Copy out every record line from the one containing "Where should I" down to the one containing "(x=963, y=443)", both included, and leave the pictures out.

### INPUT ROWS
## begin

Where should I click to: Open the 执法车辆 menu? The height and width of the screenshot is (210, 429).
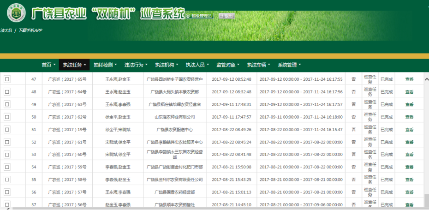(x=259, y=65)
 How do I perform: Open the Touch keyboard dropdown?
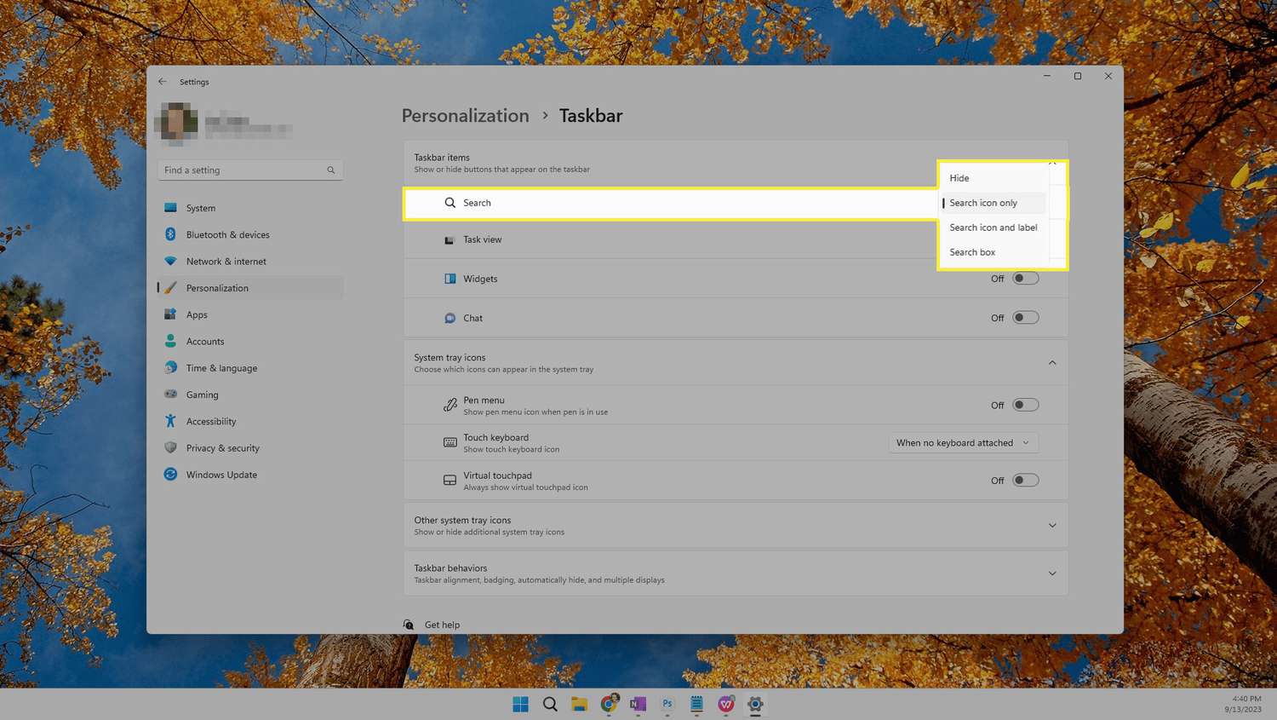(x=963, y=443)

## end
## begin

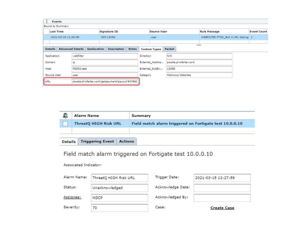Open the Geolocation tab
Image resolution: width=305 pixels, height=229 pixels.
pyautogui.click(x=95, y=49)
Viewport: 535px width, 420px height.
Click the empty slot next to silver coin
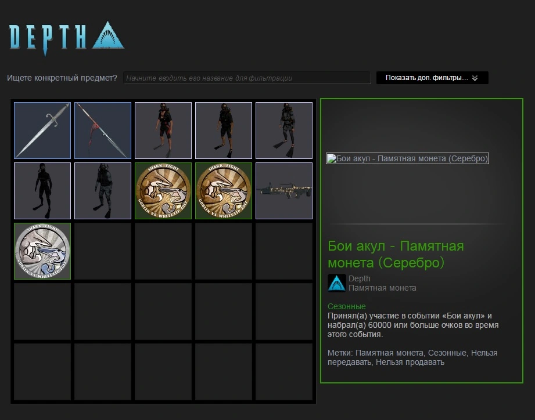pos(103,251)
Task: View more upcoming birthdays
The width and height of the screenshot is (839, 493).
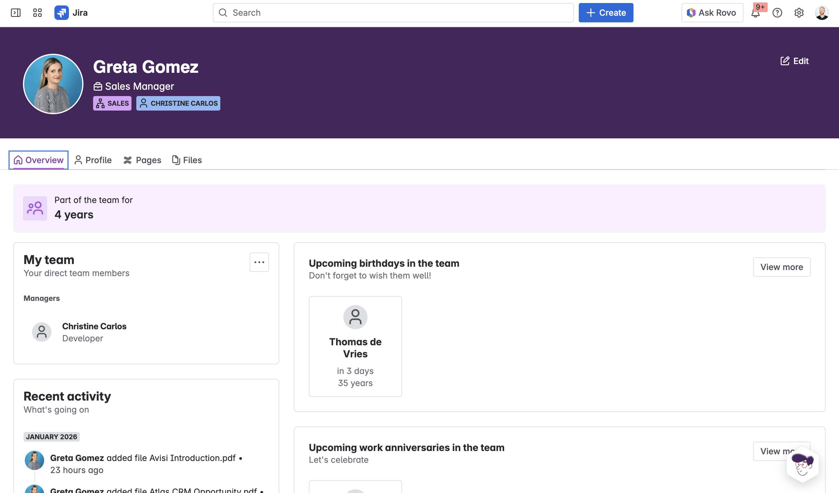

## end

### TASK OUTPUT
Where should I click to: Open the 执法车辆 menu? The height and width of the screenshot is (210, 429).
(x=259, y=65)
 How do I perform: Open the Touch keyboard dropdown?
(x=963, y=443)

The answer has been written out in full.